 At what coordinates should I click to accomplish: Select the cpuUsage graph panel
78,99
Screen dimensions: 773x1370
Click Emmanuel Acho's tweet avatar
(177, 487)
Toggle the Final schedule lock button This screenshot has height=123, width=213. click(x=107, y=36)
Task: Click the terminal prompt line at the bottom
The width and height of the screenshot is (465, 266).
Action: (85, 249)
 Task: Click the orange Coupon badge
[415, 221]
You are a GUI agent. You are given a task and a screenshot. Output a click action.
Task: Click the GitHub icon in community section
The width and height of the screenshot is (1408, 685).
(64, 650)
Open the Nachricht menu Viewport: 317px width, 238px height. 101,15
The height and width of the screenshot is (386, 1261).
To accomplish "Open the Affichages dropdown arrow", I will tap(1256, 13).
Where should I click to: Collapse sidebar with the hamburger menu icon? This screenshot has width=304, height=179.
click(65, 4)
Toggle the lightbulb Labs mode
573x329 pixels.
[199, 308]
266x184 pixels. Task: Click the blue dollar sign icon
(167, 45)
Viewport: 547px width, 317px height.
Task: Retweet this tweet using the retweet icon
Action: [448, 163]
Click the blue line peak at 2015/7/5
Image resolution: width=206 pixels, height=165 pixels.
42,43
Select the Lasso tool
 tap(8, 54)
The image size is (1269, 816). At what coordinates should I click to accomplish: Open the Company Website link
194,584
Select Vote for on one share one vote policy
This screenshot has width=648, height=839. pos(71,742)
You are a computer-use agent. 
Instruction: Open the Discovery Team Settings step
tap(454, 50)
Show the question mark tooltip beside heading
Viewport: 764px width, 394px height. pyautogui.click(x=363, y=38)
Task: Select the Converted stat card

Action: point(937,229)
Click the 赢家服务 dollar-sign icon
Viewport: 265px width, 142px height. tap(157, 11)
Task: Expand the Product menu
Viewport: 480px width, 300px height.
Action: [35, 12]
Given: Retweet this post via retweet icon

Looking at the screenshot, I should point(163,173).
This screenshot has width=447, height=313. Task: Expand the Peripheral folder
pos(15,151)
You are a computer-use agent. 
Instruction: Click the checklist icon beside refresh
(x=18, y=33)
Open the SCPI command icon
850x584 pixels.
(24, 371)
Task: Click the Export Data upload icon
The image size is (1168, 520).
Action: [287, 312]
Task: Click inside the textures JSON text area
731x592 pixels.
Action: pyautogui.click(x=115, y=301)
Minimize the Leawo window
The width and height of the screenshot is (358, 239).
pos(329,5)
_ _ _ _
▶ **Exercise instructions**
Every record above needs to be returned in full, exactly.

▶ **Your response**
 At what coordinates should I click to accomplish: Select the cpuUsage graph panel
78,99
Screen dimensions: 773x1370
Click Emmanuel Acho's tweet avatar
(177, 487)
Toggle the Final schedule lock button This screenshot has height=123, width=213. click(x=107, y=36)
Task: Click the terminal prompt line at the bottom
The width and height of the screenshot is (465, 266).
Action: (85, 249)
 Task: Click the orange Coupon badge
[415, 221]
You are a GUI agent. You are given a task and a screenshot. Output a click action.
Task: Click the GitHub icon in community section
The width and height of the screenshot is (1408, 685).
(64, 650)
Open the Nachricht menu Viewport: 317px width, 238px height. 101,15
The height and width of the screenshot is (386, 1261).
To accomplish "Open the Affichages dropdown arrow", I will tap(1256, 13).
Where should I click to: Collapse sidebar with the hamburger menu icon? This screenshot has width=304, height=179.
click(65, 4)
Toggle the lightbulb Labs mode
573x329 pixels.
[199, 308]
266x184 pixels. Task: Click the blue dollar sign icon
(167, 45)
Viewport: 547px width, 317px height.
Task: Retweet this tweet using the retweet icon
Action: [448, 163]
Click the blue line peak at 2015/7/5
Image resolution: width=206 pixels, height=165 pixels.
42,43
Select the Lasso tool
 tap(8, 54)
The image size is (1269, 816). At what coordinates should I click to accomplish: Open the Company Website link
194,584
Select Vote for on one share one vote policy
This screenshot has width=648, height=839. pos(71,742)
You are a computer-use agent. 
Instruction: Open the Discovery Team Settings step
tap(454, 50)
Show the question mark tooltip beside heading
Viewport: 764px width, 394px height. pyautogui.click(x=363, y=38)
Task: Select the Converted stat card

Action: point(937,229)
Click the 赢家服务 dollar-sign icon
Viewport: 265px width, 142px height. tap(157, 11)
Task: Expand the Product menu
Viewport: 480px width, 300px height.
Action: [35, 12]
Given: Retweet this post via retweet icon

Looking at the screenshot, I should point(163,173).
This screenshot has width=447, height=313. Task: Expand the Peripheral folder
pos(15,151)
You are a computer-use agent. 
Instruction: Click the checklist icon beside refresh
(x=18, y=33)
Open the SCPI command icon
850x584 pixels.
(24, 371)
Task: Click the Export Data upload icon
The image size is (1168, 520).
Action: [287, 312]
Task: Click inside the textures JSON text area
731x592 pixels.
Action: pyautogui.click(x=115, y=301)
Minimize the Leawo window
The width and height of the screenshot is (358, 239).
pos(329,5)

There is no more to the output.